Bei Blau-Weiss Hollage spielte Heini bis zur Jugend und musste das Fußballspielen dann leider aus gesundheitlichen Gründen aufgeben. Unter dem damaligen Trainer Bernhard Richter spielte er u.a. mit Hannes Müller, Bernhard Pohlmann und Egon Weisemöller zusammen. Heute noch schaut er sich die Heimspiele unserer Ersten am Benkenbusch an, und die Tatsache, dass Trainer Thomas Lüken viele junge Leute einbaut, findet er besonders gut.

Nun fragt man sich natürlich, wieso Heini ausgerechnet Berlin ausgewählt hat. Nachdem er mit Franz Grammann als Reiseleiter 1970 nach Ungarn und 1972 nach Jugoslawien gefahren war, folgten mit dem Kreisjugendring mehrere Fahrten nach Berlin. Hierbei lernte er den Ost-West-Konflikt hautnah kennen, denn die Schikanen an der innerdeutschen Grenze bei Helmstedt waren unglaublich. Auch als er später selbst als Reiseleiter mit Kegelclubs oder anderen Gruppen nach Berlin fuhr, erlebte er „irre Kontrollen“ im Bus und unter dem Bus, denn dieser wurde mit großen Spiegeln nach möglichen Flüchtlingen abgesucht. Seit der Wiedervereinigung 1990 ist es glücklicherweise vorbei mit den Grenzkontrollen, und seitdem freut sich Sandmann umso mehr auf die jeweiligen Pokalendspiele.
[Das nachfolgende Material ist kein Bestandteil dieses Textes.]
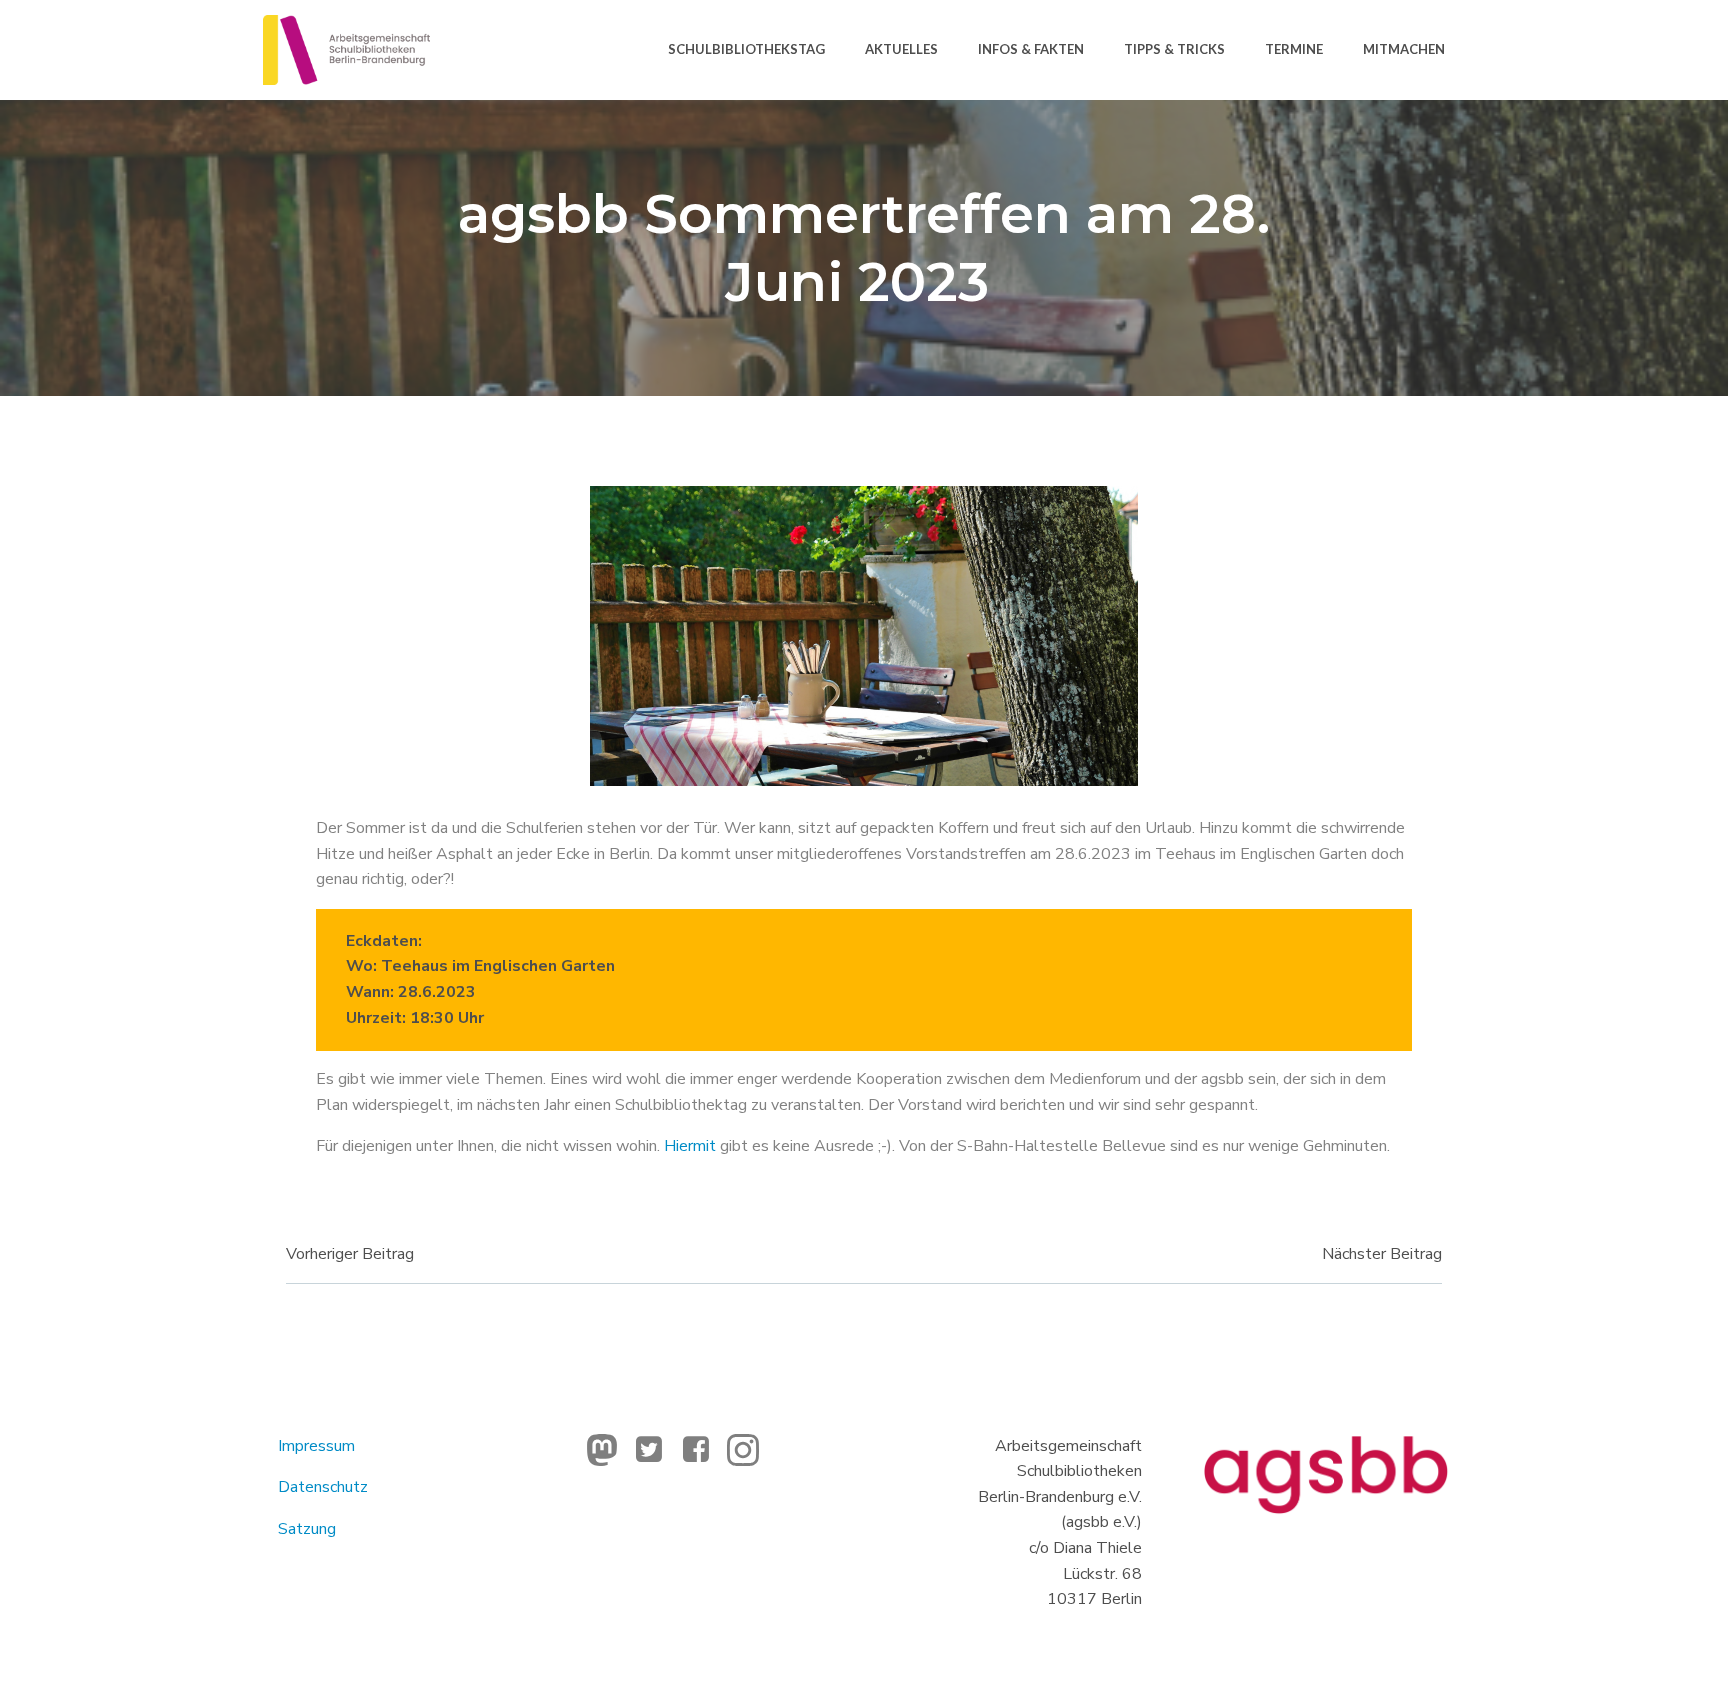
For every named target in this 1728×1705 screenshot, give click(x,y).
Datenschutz (323, 1487)
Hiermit (690, 1146)
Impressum (316, 1446)
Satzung (307, 1529)
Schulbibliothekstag (746, 49)
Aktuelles (901, 49)
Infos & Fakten (1031, 49)
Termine (1294, 49)
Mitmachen (1404, 49)
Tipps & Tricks (1174, 49)
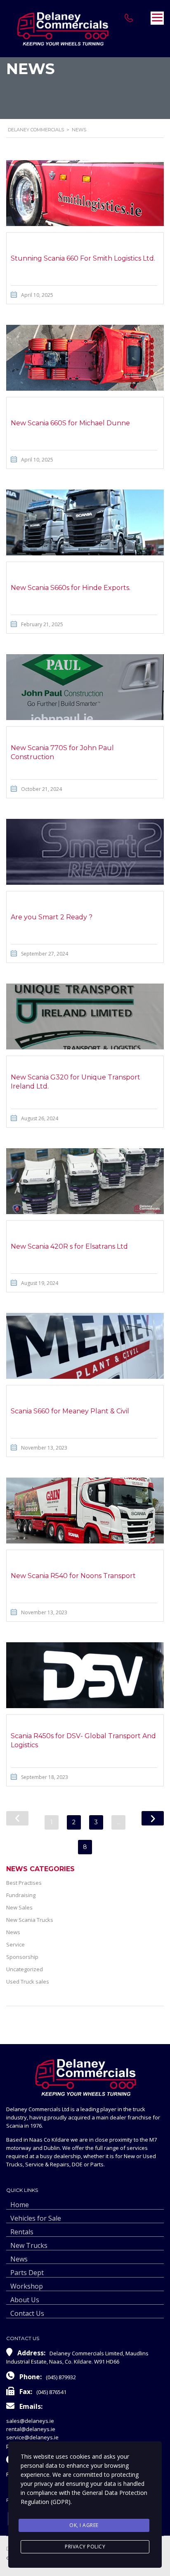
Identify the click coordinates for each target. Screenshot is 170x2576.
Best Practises (24, 1882)
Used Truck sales (27, 1981)
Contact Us (27, 2313)
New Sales (19, 1907)
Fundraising (20, 1895)
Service (15, 1944)
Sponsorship (22, 1957)
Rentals (21, 2231)
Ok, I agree (84, 2525)
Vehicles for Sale (35, 2218)
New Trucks (28, 2245)
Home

Das allererste Bundesligaspiel in Berlin sah er 1968 zwischen Hertha BSC und dem 1. FC Köln (0:3), sein interessantestes war zweifellos das sensationelle 7:1 von „seinem“ Verein Borussia Mönchengladbach gegen Inter Mailand nach einem 1:2 im Hinspiel. Alle die das damalige 7:1 gesehen haben können sicher verstehen, dass Heini von dem Klassespiel der Borussia total begeistert war. Leider wurde das Spiel nach einem Büchsenwurf gegen Boninsegna nicht gewertet, und nach einem 1:1 im Wiederholungsspiel auf neutralem Platz in Berlin war die Borussia leider ausgeschieden. Und dies, obwohl Heini auf der Tribüne für seine Jungs das Beste gab!

Als er dann 1985 sein erstes Pokalfinale gesehen hatte und ein Jahr später das 5:2 der Bayern gegen den VfB Stuttgart – wiederum im ausverkauften Olympiastadion – war für ihn klar: alle weiteren Endspiele würde er live erleben wollen, es sei denn, seine Gesundheit spielte nicht mit. Bis heute ist er glücklicherweise von Krankheiten zur Zeit der Finalspiele verschont geblieben, und er hofft auf viele weitere Endspielteilnahmen.

Natürlich erzählte er in Hollage von den Endspielen, und so musste er in den Folgejahren nicht mehr allein nach Berlin fahren. Es wollten immer mehr Leute mit, und so fuhr man mit 2 Bullis oder 3 PKW, oder aber man flog zu Viert von Greven aus. Nach den Spielen ging es dann immer zu „Hanne am Zoo“, einer Kneipe des ehemaligen Hertha- und Bayernspielers Hanne Weiner, wo bei einem (oder 2…) Pils dann unter Gleichgesinnten gefachsimpelt wurde.

Auch seine Berlinkenntnis kam zum Tragen, denn er zeigte seinen mitgereisten Freunden jedes Mal die Stadt, und auch der Besuch der größten Disco „Big Eden“ durfte nicht fehlen. Sein Bruder Josef war am meisten dabei, gefolgt von Frank Flegel und Oliver Brockmeyer.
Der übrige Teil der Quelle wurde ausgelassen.